Nel nome di s. Nicola sono fiorite molte tradizioni popolari e iniziative di carità ispirate ad alcune vicende della sua vita. Tradizioni che poi, come si diceva, per quella simbologia del “donare”, si sono legate alla festa del Natale facendo di s. Nicola la figura del Vescovo che benèfica giovani e fanciulle. In questa veste, resa evidente anche nei paramenti sacri dell’iconografia classica (piviale, mitria e pastorale), e, col nome di Nikolaus, la sua conoscenza è passata a tutta l’Europa, sviluppandosi in modo particolare nei paesi nordici come festa di popolo con radicamento nel folklore delle varie località.

In Italia la tradizione del Nikolaus, il santo vescovo che porta doni – di derivazione nordica, evidentemente – è viva solo nella provincia di Bolzano. E proprio qui la sua attesa (nelle famiglie, nelle scuole, nelle comunità), alla vigilia del 6 dicembre, è festeggiata con grande partecipazione di popolo.

Al seguito del Santo, rivestito dei suoi paramenti da vescovo, con chioma e barba bianca, che, nelle case e per le strade, porta i suoi doni a grandi e piccini, si muovono però anche i Krampus (i diavoli), esseri mostruosi che ostacolano i gesti di carità del santo, i quali nella rappresentazione popolare infliggono pene corporali alle persone che nell’anno “non si sarebbero comportate bene”, colpendole con fasci di rami secchi.

Molto rinomata è la festa che si organizza a Vipiteno la sera del 5 dicembre dove accorrono persone da tutto l’Alto Adige, e anche dal Trentino e dal Tirolo austriaco.

Così, dall’Europa del nord la tradizione del Nikolaus, con le migrazioni storiche verso l’America, passò nel Canada e, da lì, negli Stati Uniti, dove il personaggio si liberò dei paramenti da vescovo, pur mantenendo il suo nome: Klaus (da Nikolaus) e i colori caratteristici dell’abito.
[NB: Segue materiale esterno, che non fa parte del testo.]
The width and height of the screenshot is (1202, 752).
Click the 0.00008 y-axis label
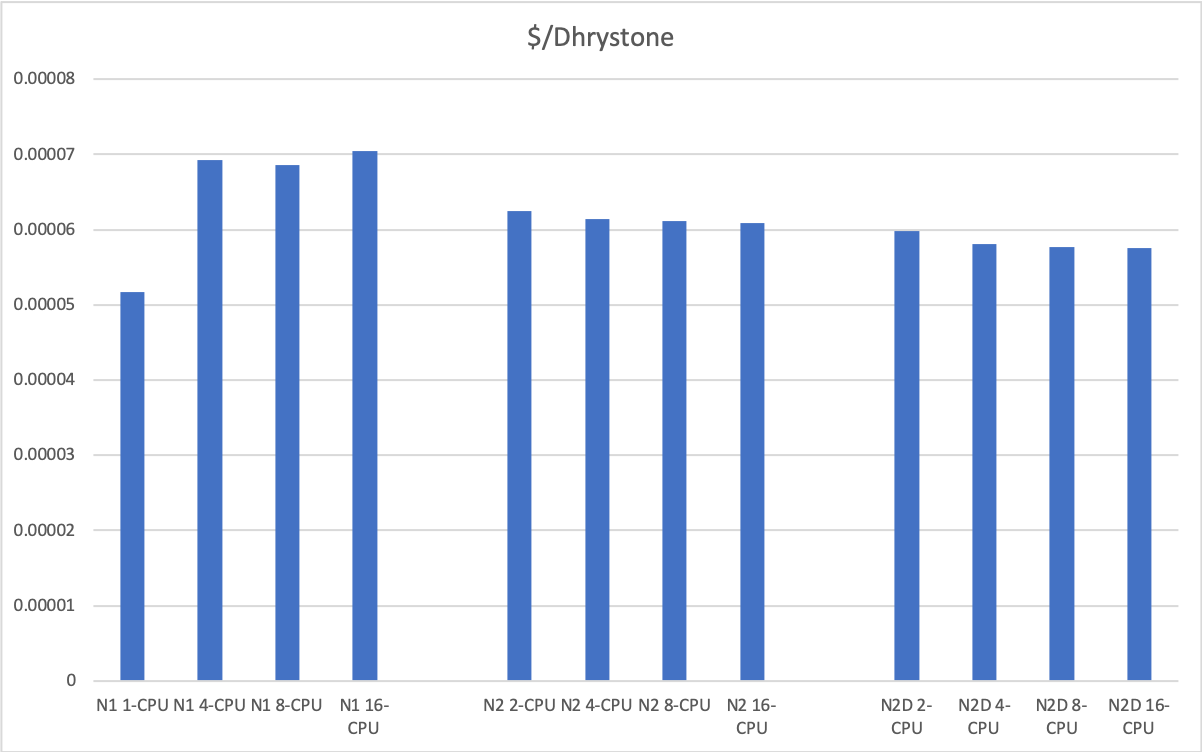click(43, 80)
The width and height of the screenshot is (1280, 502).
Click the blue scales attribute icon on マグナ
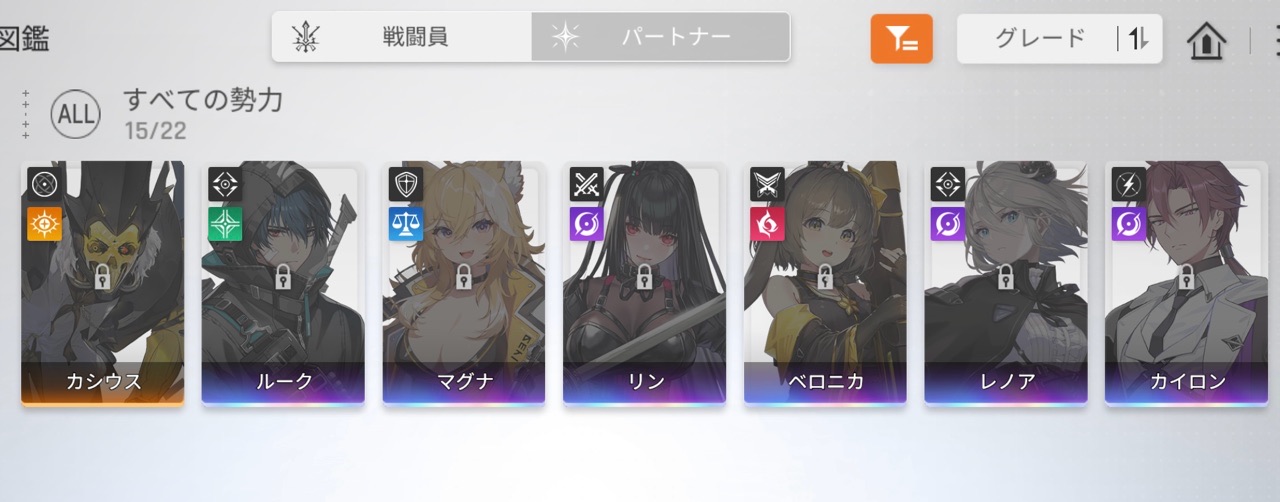pyautogui.click(x=406, y=224)
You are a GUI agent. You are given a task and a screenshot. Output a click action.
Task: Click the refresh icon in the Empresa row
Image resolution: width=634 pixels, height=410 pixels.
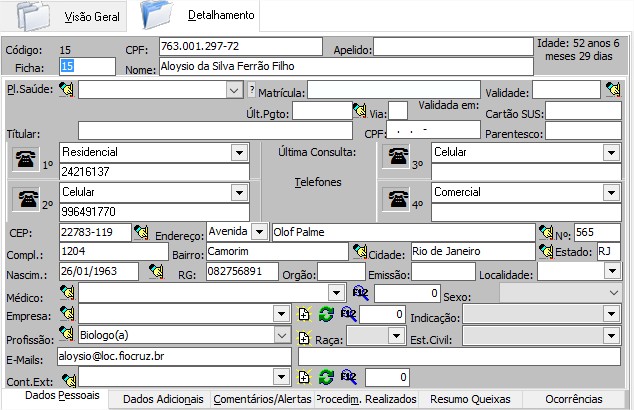click(325, 314)
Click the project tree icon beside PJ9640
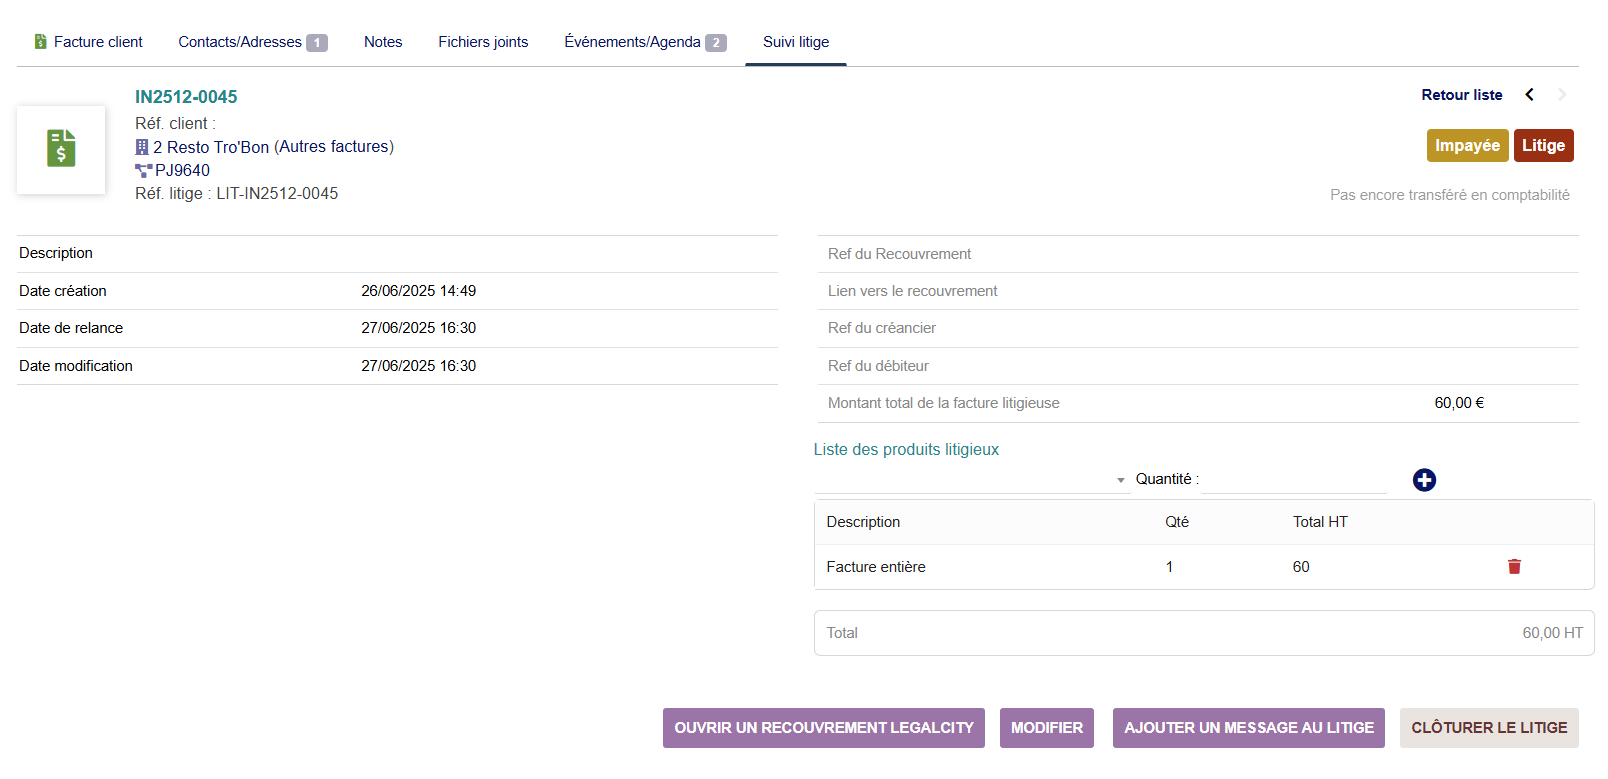The image size is (1608, 779). (x=143, y=171)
Trasformato in Santa Klaus, nelle vesti con cui lo conosciamo oggi, ritornò in Europa, e si chiamò Babbo Natale.

E anche i Krampus (una sorta di caproni) scomparvero dalla sua rappresentazione, rendendola più adatta a un’idea più gratificante della pubblicità e del consumismo: da caproni che erano, si trasformarono in renne, costrette a trainare la slitta carica di doni.